British Columbia recently became notoriously known for its money laundering issues involving gambling venues sprinkled throughout the province which have been washing cash poured in by Asian high-roller players. The recently crashed E-Pirate probe of the Royal Canadian Mounted Police came as an unexpected turn of events, but for the time being there have not been any explanation as to why the investigation came to a halt at this point.
When it comes to issuing information related to the money laundering case which attracted the attention of everyone in the industry directly and indirectly affected by it, a couple of controversial moves were made prior to the eventual staying of the case. It could be recalled that confidential information was publicly issued by the prosecutors as part of the high-profile lawsuit against Silver International Ltd., Caixuan Qin, and Jain Jun Zhu.
Confidential Information Accidentally Disclosed
This happened once, via the very first batch of documents revealed. The accidental disclosure of privileged information occurred once again when the Crown provided another portion of materials for review which was followed by a significant stalling of the entire case. Upon realization that the confidential information was leaked, a period of delays commenced.
In the weeks leading to the inevitable crash and burn of the case, an explanation was sought, but this could not prevent the staying. What should be taken into account is that the said confidential information was not supposed to see the light of day and reveal identities of individuals that had offered their knowledge on the subject. There is a pattern to the unfortunate turn of events, as apparently this is not the first time this happens.

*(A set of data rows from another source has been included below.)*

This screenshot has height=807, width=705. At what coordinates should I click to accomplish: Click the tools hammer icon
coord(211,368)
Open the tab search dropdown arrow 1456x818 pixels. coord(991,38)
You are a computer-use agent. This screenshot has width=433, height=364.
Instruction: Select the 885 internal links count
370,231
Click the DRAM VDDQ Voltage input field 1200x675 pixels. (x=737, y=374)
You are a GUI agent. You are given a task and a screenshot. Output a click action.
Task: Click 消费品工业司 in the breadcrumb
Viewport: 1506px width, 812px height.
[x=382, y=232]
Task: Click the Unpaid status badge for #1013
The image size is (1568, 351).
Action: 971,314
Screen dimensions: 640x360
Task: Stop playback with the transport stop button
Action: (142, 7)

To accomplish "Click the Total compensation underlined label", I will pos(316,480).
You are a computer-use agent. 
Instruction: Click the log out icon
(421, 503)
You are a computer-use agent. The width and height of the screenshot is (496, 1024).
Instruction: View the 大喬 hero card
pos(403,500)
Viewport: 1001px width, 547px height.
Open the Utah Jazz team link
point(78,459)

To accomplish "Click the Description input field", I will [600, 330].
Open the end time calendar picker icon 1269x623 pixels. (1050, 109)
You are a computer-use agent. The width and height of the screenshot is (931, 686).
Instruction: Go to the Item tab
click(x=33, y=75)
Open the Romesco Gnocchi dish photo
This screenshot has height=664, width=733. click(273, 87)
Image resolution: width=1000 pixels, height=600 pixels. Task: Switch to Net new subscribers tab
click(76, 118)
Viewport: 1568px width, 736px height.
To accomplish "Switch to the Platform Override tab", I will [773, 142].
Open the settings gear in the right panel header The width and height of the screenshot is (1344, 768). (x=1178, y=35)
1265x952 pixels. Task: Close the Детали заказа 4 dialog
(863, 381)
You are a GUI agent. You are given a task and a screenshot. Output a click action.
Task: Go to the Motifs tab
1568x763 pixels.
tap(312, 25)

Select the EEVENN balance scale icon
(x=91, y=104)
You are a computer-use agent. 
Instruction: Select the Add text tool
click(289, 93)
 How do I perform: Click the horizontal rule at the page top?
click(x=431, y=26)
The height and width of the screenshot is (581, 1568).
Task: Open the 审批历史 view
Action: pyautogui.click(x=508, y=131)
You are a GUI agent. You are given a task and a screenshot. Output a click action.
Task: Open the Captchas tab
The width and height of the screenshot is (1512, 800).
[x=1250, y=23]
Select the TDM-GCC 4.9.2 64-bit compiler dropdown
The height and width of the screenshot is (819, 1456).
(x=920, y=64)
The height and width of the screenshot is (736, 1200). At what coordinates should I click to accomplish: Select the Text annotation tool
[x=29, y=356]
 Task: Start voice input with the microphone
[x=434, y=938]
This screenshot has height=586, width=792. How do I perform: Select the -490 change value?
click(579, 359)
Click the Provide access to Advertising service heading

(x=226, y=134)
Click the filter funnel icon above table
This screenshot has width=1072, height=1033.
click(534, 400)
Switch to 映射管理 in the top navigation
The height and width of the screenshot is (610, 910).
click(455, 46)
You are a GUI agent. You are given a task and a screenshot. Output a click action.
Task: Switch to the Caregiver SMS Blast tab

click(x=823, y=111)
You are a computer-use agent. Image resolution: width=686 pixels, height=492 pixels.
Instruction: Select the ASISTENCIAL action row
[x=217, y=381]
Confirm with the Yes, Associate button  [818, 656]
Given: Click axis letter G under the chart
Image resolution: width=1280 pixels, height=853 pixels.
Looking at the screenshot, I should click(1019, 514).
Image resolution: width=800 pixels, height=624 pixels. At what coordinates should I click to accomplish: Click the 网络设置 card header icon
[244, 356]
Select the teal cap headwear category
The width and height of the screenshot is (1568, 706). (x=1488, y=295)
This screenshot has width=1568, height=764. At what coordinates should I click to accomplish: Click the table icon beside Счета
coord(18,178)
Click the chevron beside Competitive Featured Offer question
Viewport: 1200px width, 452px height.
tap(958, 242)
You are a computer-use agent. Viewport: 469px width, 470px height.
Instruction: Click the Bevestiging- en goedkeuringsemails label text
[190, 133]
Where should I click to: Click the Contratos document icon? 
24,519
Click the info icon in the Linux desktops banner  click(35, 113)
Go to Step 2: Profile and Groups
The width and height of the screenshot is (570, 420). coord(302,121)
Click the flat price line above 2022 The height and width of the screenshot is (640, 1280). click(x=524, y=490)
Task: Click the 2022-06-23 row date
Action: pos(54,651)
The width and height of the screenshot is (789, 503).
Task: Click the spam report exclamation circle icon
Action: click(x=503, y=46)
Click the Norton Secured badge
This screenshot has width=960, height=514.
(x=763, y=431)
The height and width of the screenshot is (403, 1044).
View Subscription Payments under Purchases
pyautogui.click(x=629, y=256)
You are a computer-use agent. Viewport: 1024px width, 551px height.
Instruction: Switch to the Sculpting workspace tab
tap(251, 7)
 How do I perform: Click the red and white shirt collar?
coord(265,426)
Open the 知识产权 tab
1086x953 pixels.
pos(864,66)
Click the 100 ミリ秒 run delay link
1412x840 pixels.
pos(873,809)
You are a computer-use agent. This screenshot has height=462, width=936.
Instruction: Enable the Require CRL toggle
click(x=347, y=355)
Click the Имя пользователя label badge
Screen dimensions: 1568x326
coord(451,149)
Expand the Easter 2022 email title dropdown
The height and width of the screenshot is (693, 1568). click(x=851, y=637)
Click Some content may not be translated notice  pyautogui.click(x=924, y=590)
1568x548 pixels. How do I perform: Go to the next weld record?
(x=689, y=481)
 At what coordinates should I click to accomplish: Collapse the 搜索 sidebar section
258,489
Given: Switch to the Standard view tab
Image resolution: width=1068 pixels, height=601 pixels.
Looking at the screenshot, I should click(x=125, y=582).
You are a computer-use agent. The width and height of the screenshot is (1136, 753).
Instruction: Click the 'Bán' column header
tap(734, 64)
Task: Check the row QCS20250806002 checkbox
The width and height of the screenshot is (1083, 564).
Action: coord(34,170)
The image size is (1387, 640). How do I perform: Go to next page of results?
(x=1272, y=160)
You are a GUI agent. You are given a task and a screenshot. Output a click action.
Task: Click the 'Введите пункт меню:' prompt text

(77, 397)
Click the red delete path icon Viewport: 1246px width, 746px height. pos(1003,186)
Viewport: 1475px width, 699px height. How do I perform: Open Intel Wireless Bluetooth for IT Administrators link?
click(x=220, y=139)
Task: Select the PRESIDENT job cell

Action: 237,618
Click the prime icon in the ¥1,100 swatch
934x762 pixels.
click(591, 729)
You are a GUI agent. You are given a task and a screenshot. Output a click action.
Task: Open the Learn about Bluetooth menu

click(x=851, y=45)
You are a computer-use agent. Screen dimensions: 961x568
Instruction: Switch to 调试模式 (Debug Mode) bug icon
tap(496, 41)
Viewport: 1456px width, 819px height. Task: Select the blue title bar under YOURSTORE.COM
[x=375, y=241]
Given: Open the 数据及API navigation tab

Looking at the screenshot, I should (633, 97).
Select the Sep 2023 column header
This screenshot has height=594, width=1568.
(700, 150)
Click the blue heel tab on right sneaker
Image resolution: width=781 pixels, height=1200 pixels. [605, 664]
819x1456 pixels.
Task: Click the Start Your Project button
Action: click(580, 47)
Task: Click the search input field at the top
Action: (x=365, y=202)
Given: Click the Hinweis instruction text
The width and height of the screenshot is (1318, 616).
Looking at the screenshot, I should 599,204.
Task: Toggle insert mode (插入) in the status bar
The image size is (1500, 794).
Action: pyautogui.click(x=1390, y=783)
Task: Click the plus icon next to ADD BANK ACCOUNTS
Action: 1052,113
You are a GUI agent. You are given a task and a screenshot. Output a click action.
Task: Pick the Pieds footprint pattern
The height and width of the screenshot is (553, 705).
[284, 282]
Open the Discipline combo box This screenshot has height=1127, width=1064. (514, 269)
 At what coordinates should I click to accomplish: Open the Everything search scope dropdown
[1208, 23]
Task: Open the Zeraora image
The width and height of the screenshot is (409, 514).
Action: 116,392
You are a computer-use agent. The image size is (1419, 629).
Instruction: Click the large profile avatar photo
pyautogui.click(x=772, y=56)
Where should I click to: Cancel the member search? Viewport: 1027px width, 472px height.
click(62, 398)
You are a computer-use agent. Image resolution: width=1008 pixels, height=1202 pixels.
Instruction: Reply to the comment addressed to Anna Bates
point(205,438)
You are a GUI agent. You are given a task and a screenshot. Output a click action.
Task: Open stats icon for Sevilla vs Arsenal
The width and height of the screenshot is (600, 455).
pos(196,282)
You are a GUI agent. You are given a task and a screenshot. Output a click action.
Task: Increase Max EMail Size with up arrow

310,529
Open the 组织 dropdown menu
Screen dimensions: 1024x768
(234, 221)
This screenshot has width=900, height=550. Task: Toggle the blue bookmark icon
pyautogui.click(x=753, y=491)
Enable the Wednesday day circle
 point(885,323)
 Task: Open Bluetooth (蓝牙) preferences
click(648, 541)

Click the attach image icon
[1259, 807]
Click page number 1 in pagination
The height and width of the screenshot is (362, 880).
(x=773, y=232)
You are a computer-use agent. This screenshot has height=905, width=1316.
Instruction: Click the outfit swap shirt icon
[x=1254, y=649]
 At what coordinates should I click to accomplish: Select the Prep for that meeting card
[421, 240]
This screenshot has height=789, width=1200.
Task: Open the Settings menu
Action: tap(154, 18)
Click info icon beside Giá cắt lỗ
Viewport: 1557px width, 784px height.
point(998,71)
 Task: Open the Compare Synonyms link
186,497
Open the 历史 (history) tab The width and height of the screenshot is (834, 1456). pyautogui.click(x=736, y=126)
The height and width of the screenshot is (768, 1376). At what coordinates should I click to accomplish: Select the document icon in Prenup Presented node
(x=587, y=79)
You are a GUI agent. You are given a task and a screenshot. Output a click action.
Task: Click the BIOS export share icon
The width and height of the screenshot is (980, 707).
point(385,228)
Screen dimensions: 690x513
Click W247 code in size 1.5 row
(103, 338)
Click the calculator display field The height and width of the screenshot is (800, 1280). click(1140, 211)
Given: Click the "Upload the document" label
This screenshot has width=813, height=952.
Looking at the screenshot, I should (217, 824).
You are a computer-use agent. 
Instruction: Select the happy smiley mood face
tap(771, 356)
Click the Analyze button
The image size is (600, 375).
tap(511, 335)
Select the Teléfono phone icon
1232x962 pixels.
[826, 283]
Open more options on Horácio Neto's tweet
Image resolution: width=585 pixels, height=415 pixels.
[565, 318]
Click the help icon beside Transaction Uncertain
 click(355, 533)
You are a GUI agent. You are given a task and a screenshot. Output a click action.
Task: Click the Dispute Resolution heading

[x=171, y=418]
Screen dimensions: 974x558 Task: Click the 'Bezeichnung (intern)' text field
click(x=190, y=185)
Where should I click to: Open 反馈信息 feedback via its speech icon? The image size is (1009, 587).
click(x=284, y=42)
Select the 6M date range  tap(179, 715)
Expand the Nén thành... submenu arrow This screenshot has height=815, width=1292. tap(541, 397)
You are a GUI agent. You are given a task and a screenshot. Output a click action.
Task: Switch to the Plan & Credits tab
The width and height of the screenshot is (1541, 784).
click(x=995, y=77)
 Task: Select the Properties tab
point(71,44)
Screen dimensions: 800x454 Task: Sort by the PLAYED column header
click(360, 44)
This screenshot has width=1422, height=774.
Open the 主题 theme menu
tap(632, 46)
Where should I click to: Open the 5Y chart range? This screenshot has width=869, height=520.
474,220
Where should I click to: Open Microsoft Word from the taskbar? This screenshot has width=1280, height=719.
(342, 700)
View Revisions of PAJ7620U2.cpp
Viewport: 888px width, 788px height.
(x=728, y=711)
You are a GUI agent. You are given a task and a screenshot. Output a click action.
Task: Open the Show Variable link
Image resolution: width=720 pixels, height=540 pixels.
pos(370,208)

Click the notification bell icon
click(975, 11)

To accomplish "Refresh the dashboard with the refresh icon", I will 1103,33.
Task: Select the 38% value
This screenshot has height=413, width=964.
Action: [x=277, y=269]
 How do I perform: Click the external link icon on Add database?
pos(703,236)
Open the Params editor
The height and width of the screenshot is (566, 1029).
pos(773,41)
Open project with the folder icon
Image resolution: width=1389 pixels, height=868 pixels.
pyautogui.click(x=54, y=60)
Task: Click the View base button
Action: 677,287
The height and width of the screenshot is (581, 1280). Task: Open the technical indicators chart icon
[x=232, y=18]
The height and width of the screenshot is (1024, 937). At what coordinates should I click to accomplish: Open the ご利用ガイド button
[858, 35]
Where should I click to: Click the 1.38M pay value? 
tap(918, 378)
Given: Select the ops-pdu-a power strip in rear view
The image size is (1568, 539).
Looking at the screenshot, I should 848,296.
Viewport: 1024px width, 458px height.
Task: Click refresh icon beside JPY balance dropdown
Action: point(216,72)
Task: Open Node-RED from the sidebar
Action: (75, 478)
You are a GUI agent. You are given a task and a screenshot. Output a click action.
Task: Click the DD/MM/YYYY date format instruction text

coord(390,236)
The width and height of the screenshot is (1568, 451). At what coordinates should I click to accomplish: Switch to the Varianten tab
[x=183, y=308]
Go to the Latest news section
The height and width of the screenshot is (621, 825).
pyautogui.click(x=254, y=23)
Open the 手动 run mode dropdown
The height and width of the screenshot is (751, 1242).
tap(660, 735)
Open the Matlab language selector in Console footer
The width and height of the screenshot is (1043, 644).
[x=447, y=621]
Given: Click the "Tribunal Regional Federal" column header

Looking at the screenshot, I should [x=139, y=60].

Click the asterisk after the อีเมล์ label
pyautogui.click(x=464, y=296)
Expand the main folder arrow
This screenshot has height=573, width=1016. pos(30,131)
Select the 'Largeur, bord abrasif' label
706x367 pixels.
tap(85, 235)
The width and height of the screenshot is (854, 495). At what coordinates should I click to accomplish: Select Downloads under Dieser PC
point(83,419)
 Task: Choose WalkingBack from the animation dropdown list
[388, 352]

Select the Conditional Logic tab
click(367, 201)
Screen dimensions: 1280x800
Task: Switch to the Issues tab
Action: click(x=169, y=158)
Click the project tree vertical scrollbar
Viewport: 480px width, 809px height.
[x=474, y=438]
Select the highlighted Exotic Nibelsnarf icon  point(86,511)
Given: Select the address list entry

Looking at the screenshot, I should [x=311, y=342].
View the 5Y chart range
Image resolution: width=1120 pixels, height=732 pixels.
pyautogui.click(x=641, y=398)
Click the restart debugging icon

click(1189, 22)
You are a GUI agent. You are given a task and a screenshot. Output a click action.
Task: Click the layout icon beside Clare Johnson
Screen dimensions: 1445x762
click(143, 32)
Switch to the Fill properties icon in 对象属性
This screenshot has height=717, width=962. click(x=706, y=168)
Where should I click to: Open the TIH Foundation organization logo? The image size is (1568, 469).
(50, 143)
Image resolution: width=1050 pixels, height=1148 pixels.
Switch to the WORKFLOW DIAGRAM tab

According to Michael Mulligan, a criminal defense lawyer from Victoria, such stalling and purposeful delays are typical for this type of situation. This is not to say that the staying necessarily came as a result of the accidental disclosure of information, but there was certainly a recurrent pattern noticed.
B.C. Attorney-General Seeks Answers
Identity protection is taken very seriously as there is a lot at stake when it comes to the money-laundering case which took over the news outlets earlier this year. Once the materials were disclosed, the British Columbia Supreme Court saw Matthew Nathanson, the lawyer defending Caixuan Qin put in the effort to damage control the situation.
Now that the case was officially stayed, an avalanche of consequences followed the announcement. The Royal Canadian Mounted Police issued a statement saying that it is looking into the subject and the causes of the inefficient case. In the meantime, British Columbia’s Attorney-General Hon. David Eby expressed his disappointment with the outcome and demanded answers, as voters deserve to know more about the true reasons for this staying.
He claimed that his understanding is that the federal government failed to grasp the full scale of the scandal and the effect it has had on the region as a whole. For the time being, the exact pieces of information of confidential nature are going to remain unknown to the public, as it was confirmed by the RCMP recently. More development is expected to take place in the foreseeable future, as British Columbia’s authorities make an attempt to heal the broken trust.